* WHAT IS REQUIRED: Find the lines below that include the word "input" and state how many there are, adding nothing.
── RECORD SET
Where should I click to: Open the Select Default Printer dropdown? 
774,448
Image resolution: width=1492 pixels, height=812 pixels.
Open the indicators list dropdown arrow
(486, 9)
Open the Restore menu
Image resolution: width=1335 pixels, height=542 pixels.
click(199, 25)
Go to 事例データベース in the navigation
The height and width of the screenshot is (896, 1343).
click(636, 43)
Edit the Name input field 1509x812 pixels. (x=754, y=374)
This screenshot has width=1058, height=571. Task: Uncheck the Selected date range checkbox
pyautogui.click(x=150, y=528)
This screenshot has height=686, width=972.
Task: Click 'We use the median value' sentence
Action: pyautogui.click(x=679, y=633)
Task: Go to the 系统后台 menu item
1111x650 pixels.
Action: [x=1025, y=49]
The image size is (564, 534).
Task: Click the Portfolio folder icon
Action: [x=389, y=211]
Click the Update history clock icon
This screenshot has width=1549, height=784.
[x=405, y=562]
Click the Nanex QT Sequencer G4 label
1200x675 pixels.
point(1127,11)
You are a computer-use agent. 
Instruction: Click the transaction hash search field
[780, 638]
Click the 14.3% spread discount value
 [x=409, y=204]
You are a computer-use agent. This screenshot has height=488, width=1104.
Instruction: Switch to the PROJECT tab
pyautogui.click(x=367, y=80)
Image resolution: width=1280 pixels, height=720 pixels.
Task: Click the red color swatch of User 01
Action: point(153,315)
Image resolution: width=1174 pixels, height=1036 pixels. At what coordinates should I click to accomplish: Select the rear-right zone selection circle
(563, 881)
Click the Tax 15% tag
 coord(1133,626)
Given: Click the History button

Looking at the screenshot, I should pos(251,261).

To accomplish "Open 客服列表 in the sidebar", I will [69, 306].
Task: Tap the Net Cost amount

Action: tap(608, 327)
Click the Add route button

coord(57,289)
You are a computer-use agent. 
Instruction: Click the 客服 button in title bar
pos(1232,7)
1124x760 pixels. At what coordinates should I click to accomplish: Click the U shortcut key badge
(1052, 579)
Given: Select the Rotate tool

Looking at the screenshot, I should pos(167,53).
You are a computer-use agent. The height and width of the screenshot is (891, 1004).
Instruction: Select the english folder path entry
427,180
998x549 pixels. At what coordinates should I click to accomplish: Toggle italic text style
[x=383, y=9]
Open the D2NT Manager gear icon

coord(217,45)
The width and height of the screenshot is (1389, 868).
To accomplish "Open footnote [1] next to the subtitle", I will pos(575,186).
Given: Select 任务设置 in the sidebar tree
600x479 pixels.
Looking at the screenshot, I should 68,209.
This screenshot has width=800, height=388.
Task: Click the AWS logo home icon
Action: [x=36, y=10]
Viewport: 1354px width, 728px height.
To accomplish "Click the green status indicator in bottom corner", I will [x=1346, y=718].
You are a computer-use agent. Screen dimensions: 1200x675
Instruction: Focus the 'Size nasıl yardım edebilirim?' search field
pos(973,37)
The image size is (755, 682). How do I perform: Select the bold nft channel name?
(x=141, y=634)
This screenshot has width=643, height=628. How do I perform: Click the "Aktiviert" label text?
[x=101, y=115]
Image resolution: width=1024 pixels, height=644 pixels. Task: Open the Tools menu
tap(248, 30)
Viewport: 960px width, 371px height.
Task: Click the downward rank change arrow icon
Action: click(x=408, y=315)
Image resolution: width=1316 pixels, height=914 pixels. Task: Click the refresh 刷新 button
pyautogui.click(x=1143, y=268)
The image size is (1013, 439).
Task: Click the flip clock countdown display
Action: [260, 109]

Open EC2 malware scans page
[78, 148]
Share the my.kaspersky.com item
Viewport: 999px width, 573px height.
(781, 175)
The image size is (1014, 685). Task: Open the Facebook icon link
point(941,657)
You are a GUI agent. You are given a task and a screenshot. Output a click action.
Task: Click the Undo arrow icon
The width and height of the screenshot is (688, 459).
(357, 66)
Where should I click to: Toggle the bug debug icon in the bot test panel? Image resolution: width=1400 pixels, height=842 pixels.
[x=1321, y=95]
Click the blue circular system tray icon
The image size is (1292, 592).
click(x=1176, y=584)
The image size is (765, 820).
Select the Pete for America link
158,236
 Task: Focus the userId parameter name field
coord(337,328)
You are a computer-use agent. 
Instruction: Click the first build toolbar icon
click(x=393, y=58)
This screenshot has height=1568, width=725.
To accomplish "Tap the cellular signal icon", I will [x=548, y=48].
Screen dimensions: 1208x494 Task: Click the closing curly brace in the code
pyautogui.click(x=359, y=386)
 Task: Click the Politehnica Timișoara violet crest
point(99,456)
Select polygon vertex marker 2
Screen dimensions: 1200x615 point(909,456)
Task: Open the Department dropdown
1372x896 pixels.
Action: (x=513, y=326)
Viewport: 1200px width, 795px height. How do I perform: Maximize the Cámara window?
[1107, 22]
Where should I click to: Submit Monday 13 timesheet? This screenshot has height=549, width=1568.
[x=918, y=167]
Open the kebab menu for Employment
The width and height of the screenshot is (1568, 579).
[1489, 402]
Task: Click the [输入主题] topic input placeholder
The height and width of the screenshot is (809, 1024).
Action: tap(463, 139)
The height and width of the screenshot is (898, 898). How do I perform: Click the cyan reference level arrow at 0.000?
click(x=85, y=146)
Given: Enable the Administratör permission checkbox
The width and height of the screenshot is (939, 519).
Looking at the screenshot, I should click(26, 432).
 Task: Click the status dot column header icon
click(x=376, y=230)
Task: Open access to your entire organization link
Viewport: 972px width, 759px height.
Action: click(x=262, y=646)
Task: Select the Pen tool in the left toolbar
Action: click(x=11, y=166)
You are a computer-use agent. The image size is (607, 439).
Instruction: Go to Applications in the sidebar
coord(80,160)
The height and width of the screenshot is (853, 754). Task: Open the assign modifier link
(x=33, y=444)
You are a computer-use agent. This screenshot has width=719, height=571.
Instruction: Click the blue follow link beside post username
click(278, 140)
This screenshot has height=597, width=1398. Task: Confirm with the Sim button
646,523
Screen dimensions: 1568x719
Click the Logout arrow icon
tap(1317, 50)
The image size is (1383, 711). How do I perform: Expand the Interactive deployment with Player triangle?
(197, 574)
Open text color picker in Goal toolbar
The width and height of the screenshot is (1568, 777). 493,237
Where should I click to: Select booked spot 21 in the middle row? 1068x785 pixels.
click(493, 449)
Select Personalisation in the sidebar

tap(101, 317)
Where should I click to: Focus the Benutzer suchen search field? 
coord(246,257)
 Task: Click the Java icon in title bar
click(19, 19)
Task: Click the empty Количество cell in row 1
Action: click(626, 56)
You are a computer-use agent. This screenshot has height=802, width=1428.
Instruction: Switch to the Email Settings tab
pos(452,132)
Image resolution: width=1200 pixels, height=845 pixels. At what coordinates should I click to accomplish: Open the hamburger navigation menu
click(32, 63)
────
* TASK ANSWER: 2